Juventus are ranked eighth. Cuadrado has won five Serie A titles, a Premier League and played at two World Cups. Cornud, a journeyman full-back from France had never played in a top division anywhere until July, when he joined Maccabi, champions of Uefa’s 20th ranked league, 16 places behind Serie A.
By half-time, Juventus were already trailing by two goals, and Szczesny had also watched a thumping free-kick from Tjaronn Chery, the Surinam international, ricochet off his crossbar.
Just before Juve went into the break, Dusan Vlahovic was hitting the turf in anger, after his header had been kept out by Josh Cohen, Maccabi’s alert and elastic-limbed goalkeeper.
If Cuadrado and Vlahovic, Juventus’ €70 million January recruit, felt exasperated and impotent, think of the more distant bystanders to Juve’s spiral downwards.
Paul Pogba, the summer arrival earmarked to smooth supply lines to Vlahovic and bring star quality and leadership to the squad, has yet to play a game in his second spell with them.
In his first, Pogba finished every season as an Italian champion. He returned amid fanfare in July, still carrying the knee injury that had curtailed the last season of his last contract with Manchester United. He chose to delay surgery, the better to enhance his World Cup chances; when he realised an operation was essential, his timeline for recovery was cut worryingly short.

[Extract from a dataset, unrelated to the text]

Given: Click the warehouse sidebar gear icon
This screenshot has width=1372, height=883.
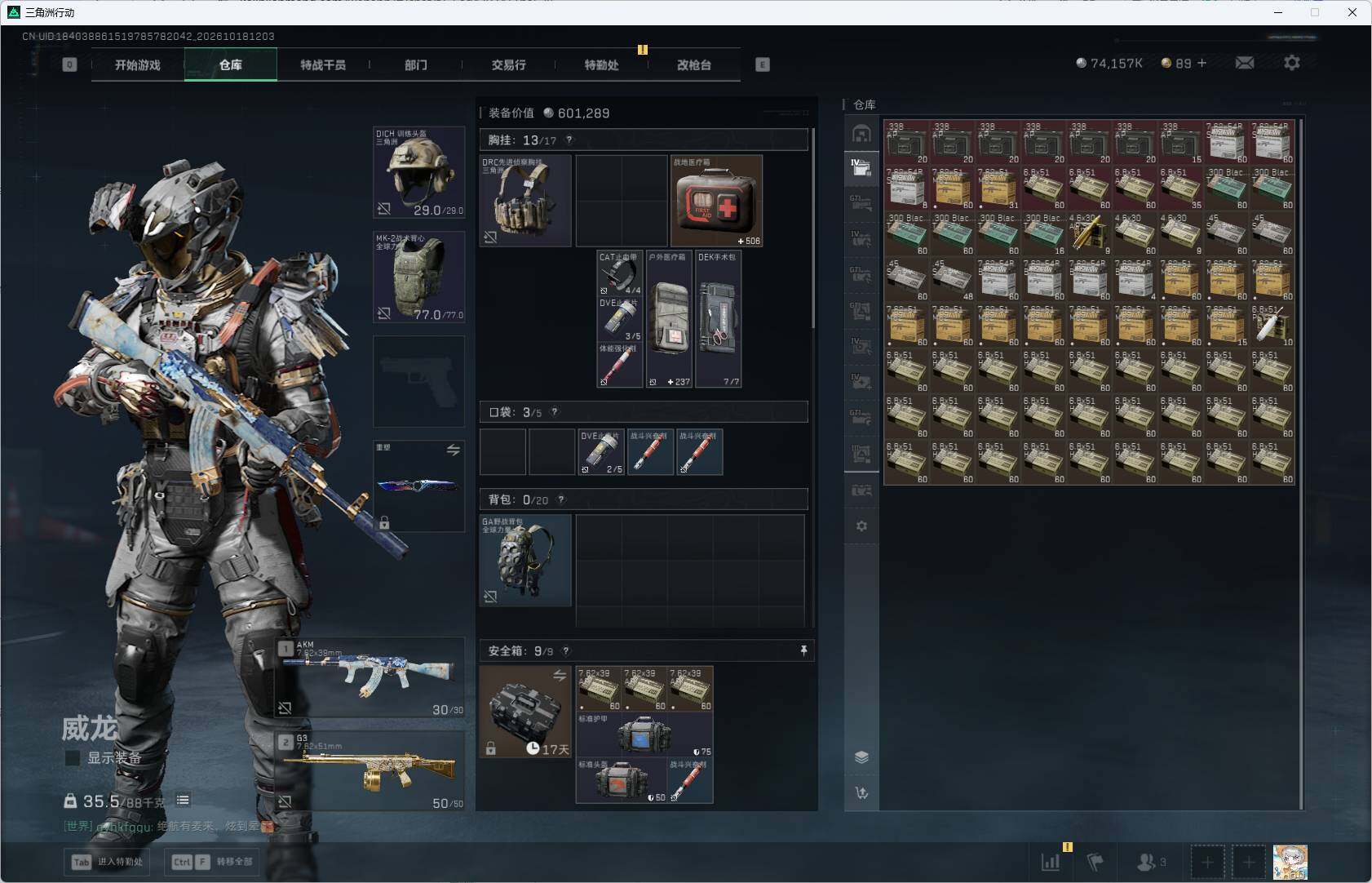Looking at the screenshot, I should pos(861,526).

It is touch-and-go whether he sees any significant action for Juve before his France coach Didier Deschamps decides on whether to take the risk of including Pogba in his squad for Qatar next month.
Angel Di Maria may be wondering at the wisdom of his move to Italy, too. Among the images of despair on Tuesday night – Cuadrado’s, Vlahovic’s – the Argentinians’s tearful agony when he felt a sharp pain in his thigh after setting off on a sprint after 25 minutes looked especially ominous.

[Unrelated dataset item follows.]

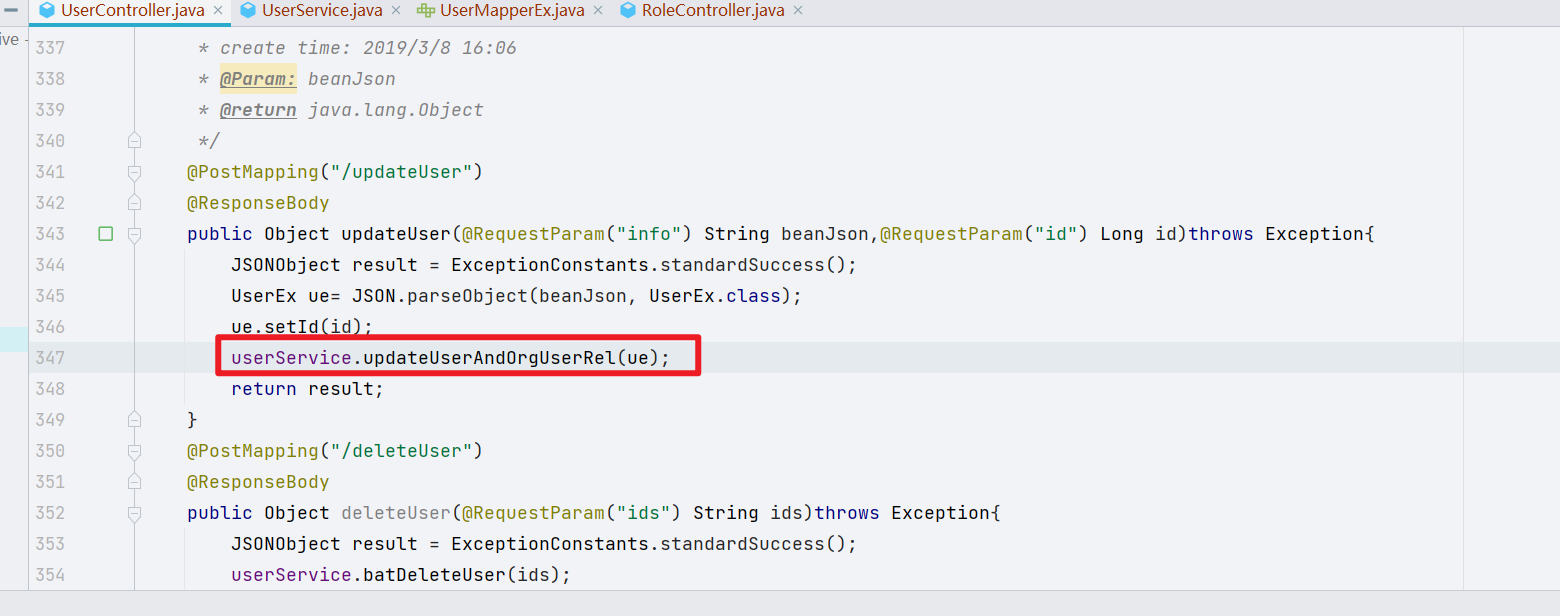Viewport: 1560px width, 616px height.
Task: Close the RoleController.java tab
Action: tap(796, 12)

Di Maria, who joined from Paris Saint-Germain in the summer, faces a third lay-off in his short Juventus career so far, one that had barely begun when he suffered muscle problems. That was followed by a red-card and two-match suspension, but also cast him as a rare figurehead who might raise this struggling Juve to the status the club imagines is its European birthright.
Di Maria, a key player in Argentina’s World Cup plans, had set up all the goals in the 3-1 victory over Maccabi last week, the one win in a group where two of his former clubs – Benfica and PSG – share the leadership, five points above Juve.
PSG 2 Juventus 1: player ratings
After the humiliation in Haifa, the Juve president Andrea Agnelli said: “I’m ashamed”, but insisted he was not ready to bring an end to manager Max Allegri’s second term at the club. “At Juventus we don’t fire coaches mid-season,” he responded to the latest round of questioning about Allegri’s immediate future.
What Angelli has done is change coach in three of the last four summers, during a period in which he has also fronted the campaign for a breakaway European Super League.
Not for a long time have Juve looked less qualified to be pathfinders for a competition designed to celebrate the traditional elite.
The decline is beginning to look chronic: The nine successive scudetti, Italian titles, Juve won up to 2020 have been followed by back-to-back fourth places in Serie A.
Since they reached the second of two Champions League finals in three years under Allegri in 2017, they have been ousted twice in the quarter-finals and, in the last three campaigns, at the last 16 stage.